Saturday coffee.

I’m in DC this Saturday morning. Coffee at the Wardman Park Hotel.

A plaque by my hotel elevator says that one day in 1925 the poet Vachel Lindsay was dining in the hotel restaurant. An African-American working as a bus boy handed him some copies of his poems. Lindsay, impressed with the quality of the work, passed the work on. The African-American working as a bus boy was Langston Hughes.

I’m attending and speaking on a panel for Save Our Schools, an organization of teachers, educators, parents and education activists. No deep pocket corporations or foundations are footing the bill. Everyone, including me, is here on their own dime.

This morning I spoke on a panel on unions along with Dr. Michael Walker Jones, Executive Director of the Louisiana Association of Educators and Xian Barrett a teacher and CTU activist.

The breakout room was full of union leaders, union activists and rank-and-file members.

The topic was union voice and teacher voice within the union.

I would be less than frank if I didn’t say that SOS, which drew several thousand to Washington for a demonstration last summer, has not been very inclusive in the past when it came to the issue of unions and the defense and expansion of collective bargaining rights.

I came this year because it appears that lack of inclusiveness has changed.
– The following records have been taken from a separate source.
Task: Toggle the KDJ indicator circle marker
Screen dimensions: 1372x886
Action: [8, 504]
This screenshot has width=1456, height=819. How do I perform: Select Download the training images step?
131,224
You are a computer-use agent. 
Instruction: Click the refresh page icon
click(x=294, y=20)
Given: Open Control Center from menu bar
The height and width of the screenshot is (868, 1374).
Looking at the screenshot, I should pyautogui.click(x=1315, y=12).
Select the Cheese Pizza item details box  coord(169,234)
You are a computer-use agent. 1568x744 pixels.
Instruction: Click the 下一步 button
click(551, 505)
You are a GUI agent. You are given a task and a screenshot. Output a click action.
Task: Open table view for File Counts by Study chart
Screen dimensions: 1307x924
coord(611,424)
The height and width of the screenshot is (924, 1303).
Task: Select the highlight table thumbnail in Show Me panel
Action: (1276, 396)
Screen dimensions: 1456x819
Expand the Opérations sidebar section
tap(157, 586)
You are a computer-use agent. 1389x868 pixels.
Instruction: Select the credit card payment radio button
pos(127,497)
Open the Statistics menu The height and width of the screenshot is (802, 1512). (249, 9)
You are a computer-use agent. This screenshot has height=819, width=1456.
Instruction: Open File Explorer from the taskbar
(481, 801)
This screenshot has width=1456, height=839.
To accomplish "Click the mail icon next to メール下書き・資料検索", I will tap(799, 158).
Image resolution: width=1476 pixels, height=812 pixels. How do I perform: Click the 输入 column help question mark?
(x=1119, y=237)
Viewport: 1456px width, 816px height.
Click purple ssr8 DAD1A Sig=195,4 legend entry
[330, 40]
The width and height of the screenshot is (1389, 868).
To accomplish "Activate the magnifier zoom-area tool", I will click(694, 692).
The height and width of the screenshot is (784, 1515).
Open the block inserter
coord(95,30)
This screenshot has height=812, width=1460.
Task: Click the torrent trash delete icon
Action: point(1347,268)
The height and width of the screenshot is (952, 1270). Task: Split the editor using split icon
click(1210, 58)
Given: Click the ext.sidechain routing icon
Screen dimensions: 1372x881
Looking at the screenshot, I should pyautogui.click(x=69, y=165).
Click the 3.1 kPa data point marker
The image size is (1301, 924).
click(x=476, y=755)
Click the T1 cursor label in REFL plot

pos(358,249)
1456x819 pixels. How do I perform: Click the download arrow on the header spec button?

The interest in our panel was a clear indication of that.

Tomorrow there will be a continuation of the discussion leading to an action statement.

It may very well focus on support for the current Battle of Chicago, between the Chicago Teachers Union and Mayor Rahm Emanuel’s hand-picked board of education.

As I said in my presentation, everybody claims to be ground zero in the fight against corporate reform, privatization and the assault on collective bargaining rights.

And perhaps everyone is.

Yet, certainly all eyes are on Chicago.

Friends from all over the country are talking to me about coming to Chicago to support the teachers if it comes to a strike.

Won’t that be an interesting picture on the front page of newspapers right in the middle of a national election? Tens of thousands of teachers in the streets of Chicago from all over the country in a city with a Democratic Mayor, former Chief of Staff for the incumbent President.

5 thoughts on “Saturday coffee.

  1. Thank you for the great story about Langston Hughes and Vachel Lindsay. I know this is why I read your blogs — you are not just politically astute, you give us great cultural insights. I hope I’m physically able to go to Chicago as well!

  2. On the other foot, er, hand, it might be the best way to bring Obama back to his Roots™

    And understand this: If American workers are being denied their right to organize and collectively bargain when I’m in the White House, I’ll put on a comfortable pair of shoes myself, I’ll walk on that picket line with you as President of the United States of America. Because workers deserve to know that somebody is standing in their corner.